Over seventy years later, debates now rage among big tech oligopolies about the (as yet largely speculative) visions of life with generative AI. Ordinary users are left to navigate hype from reality, while governments are left to grapple for regulatory frameworks. One cannot help but sympathise with Shannon’s concerns.

Statistically meaningful?

There is some irony to the fact that the theory that helped set the world of digital computing in motion can now be cited to critique its most recent innovations. But there is ample reason to temper our expectations—and threat perceptions alike—of generative AI. Newton’s theories of physics didn’t render clouds into clocks, nor did Galileo’s fundamental breakthroughs place Earth at the centre of the universe. 

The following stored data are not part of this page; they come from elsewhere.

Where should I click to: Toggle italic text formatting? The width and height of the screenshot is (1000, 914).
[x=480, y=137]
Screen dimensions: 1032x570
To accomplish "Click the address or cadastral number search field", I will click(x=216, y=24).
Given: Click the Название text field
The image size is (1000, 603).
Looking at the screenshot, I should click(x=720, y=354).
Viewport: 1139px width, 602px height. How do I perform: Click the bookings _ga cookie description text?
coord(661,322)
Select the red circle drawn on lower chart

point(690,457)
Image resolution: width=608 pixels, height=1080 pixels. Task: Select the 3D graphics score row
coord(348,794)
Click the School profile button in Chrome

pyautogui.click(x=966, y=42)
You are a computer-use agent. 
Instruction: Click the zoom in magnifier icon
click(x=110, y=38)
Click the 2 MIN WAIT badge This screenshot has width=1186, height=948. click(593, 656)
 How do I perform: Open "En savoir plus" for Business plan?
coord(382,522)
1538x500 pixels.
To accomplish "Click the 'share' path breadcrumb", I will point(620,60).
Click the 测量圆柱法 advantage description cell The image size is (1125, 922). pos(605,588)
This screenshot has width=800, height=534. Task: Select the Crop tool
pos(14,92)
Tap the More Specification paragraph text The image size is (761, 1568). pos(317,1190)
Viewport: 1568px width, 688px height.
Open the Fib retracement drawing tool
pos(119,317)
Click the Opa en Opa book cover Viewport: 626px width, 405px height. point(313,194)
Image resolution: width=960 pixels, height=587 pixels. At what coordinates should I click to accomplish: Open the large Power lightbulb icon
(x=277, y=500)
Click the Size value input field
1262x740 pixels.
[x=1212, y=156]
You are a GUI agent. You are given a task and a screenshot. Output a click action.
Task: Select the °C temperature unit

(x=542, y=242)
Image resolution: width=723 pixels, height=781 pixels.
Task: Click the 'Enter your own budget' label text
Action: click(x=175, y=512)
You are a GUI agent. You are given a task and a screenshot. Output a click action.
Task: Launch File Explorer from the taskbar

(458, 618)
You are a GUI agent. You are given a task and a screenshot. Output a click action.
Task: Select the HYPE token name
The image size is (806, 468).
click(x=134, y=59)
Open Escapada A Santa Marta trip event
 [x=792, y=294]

In a world that seems hellbent on adopting AI as a solution to any given problem, it is worth returning to the foundational question of the degree to which human intelligence—or persuasion, for that matter—is truly a matter of statistical inference. Do LLMs do more to eliminate uncertainty or to generate it? As Shannon vehemently asserted, might his theories (and the innovations they spawned) only remain “meaningful within their own proper bounds”?